Abraham "Appie" Bueno de Mesquita (/nl/,
/lad/; 23 July 1918 in Amsterdam – 19 August 2005 in Lelystad) was a Dutch comedian, actor and stage artist, well known for his ability to make funny faces.

In World War II, Bueno de Mesquita was imprisoned in the Dossin Barracks in Mechelen, Belgium on account of being Sephardi Jewish, and was scheduled to be deported to Auschwitz. However, the camp commander was looking for musicians. His ability to play a one string cello combined with his mimical talents saved his life.

Bueno de Mesquita was one of the first television artists, starring on-screen as early as 1952, Bueno de Mesquita appeared on television as a comedian. In the 1960s, he produced shows with Rita Corita, both on television and in theaters. In 1968, he started working with Rudi Carrell on German television, which he continued doing for 13 seasons. Since his name was hard to pronounce for many Germans, he was known as "the small one with the moustache". He has stated that his success in making Germans laugh sometimes felt like a small revenge.

Beside working with Rita Corita and Rudi Carrell, he also worked a lot with The Mounties (Dutch comedians), both on television and the theaters.

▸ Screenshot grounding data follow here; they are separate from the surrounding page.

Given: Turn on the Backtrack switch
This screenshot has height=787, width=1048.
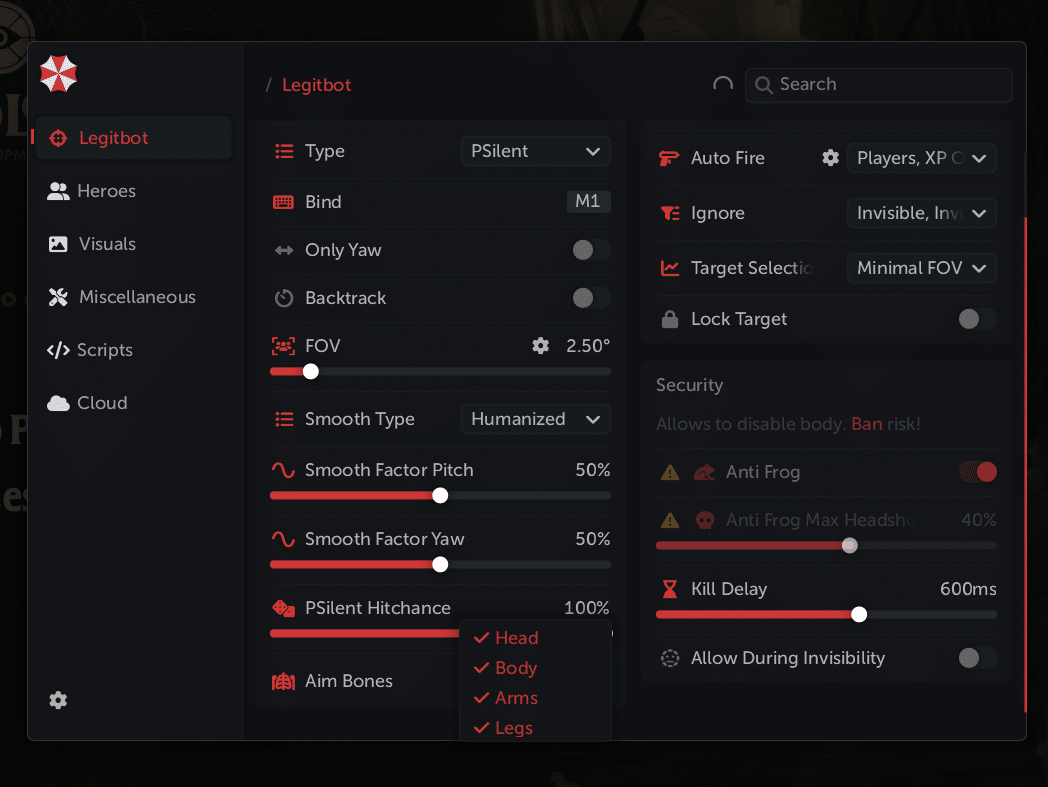Looking at the screenshot, I should point(590,298).
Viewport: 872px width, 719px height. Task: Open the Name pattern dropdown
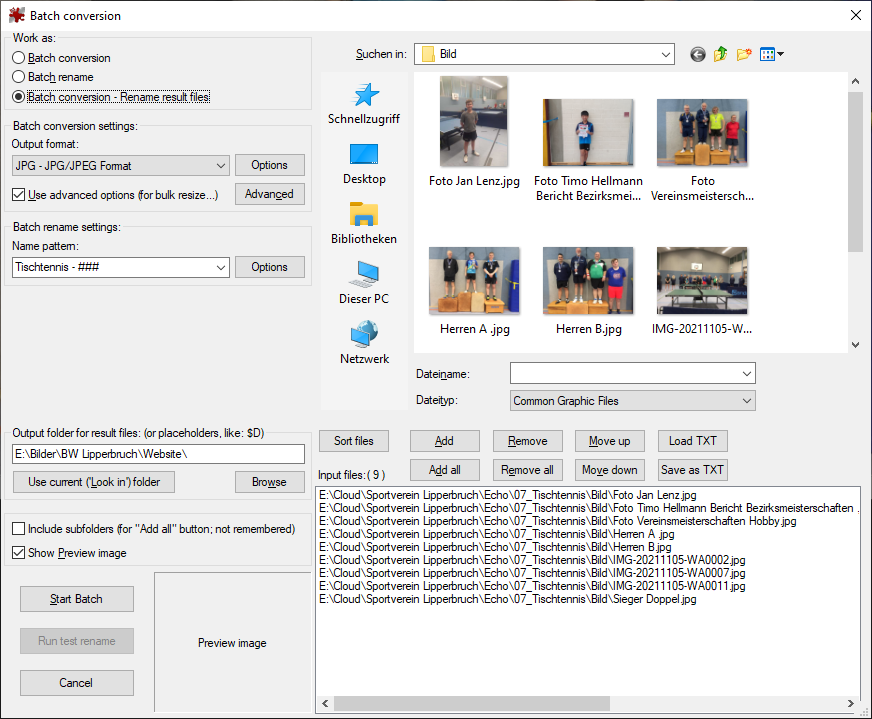tap(221, 268)
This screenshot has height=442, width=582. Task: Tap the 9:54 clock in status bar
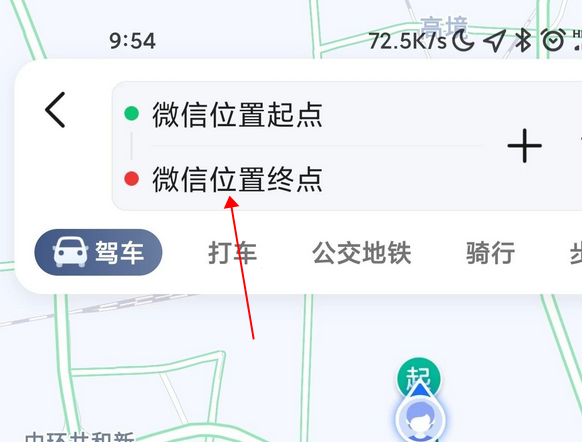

He wrote an autobiography titled Cello met één snaar (Cello with one string).

After a long illness with lung cancer and a brain tumor, Bueno de Mesquita died on 18/19 August 2005 in his hometown of Lelystad at the age of 87.

== Literature ==
- Abraham Bueno de Mesquita: Cello met een snaar; mijn levensverhaal. Cadans, Amsterdam 1994, ISBN 90-513-2017-5.